WHAT YOU SHOULD DO:
Repeat every entry, word for word, leaving no line out.

[Data items]

• • • • •

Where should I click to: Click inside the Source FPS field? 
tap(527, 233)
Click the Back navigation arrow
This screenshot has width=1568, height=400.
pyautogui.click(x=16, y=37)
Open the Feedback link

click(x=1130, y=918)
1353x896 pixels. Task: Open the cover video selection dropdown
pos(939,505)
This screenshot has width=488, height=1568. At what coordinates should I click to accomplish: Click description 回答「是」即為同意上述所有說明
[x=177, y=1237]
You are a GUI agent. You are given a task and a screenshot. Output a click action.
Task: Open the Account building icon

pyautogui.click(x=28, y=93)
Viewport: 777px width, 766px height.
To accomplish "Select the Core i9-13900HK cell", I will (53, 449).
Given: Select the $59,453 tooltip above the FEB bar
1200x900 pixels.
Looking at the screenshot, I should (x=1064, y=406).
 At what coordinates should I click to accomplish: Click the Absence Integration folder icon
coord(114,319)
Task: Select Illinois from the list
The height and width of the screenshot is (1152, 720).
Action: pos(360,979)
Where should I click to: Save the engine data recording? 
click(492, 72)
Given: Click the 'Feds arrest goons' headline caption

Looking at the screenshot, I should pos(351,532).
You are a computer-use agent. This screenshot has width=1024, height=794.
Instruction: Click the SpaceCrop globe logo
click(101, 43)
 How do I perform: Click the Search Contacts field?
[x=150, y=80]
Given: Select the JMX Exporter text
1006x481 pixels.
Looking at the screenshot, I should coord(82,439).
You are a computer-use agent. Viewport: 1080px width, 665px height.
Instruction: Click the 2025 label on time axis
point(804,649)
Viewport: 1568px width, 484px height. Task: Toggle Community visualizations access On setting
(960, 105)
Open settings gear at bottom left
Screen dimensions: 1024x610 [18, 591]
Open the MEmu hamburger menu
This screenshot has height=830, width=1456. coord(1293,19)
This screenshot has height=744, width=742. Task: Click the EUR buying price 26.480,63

• • • • •

TASK ANSWER:
Where should I click to: Click inside the Source FPS field? 
tap(527, 233)
Click the Back navigation arrow
This screenshot has width=1568, height=400.
pyautogui.click(x=16, y=37)
Open the Feedback link

click(x=1130, y=918)
1353x896 pixels. Task: Open the cover video selection dropdown
pos(939,505)
This screenshot has width=488, height=1568. At what coordinates should I click to accomplish: Click description 回答「是」即為同意上述所有說明
[x=177, y=1237]
You are a GUI agent. You are given a task and a screenshot. Output a click action.
Task: Open the Account building icon

pyautogui.click(x=28, y=93)
Viewport: 777px width, 766px height.
To accomplish "Select the Core i9-13900HK cell", I will (53, 449).
Given: Select the $59,453 tooltip above the FEB bar
1200x900 pixels.
Looking at the screenshot, I should (x=1064, y=406).
 At what coordinates should I click to accomplish: Click the Absence Integration folder icon
coord(114,319)
Task: Select Illinois from the list
The height and width of the screenshot is (1152, 720).
Action: pos(360,979)
Where should I click to: Save the engine data recording? 
click(492, 72)
Given: Click the 'Feds arrest goons' headline caption

Looking at the screenshot, I should pos(351,532).
You are a computer-use agent. This screenshot has width=1024, height=794.
Instruction: Click the SpaceCrop globe logo
click(101, 43)
 How do I perform: Click the Search Contacts field?
[x=150, y=80]
Given: Select the JMX Exporter text
1006x481 pixels.
Looking at the screenshot, I should coord(82,439).
You are a computer-use agent. Viewport: 1080px width, 665px height.
Instruction: Click the 2025 label on time axis
point(804,649)
Viewport: 1568px width, 484px height. Task: Toggle Community visualizations access On setting
(960, 105)
Open settings gear at bottom left
Screen dimensions: 1024x610 [18, 591]
Open the MEmu hamburger menu
This screenshot has height=830, width=1456. coord(1293,19)
This screenshot has height=744, width=742. Task: Click the EUR buying price 26.480,63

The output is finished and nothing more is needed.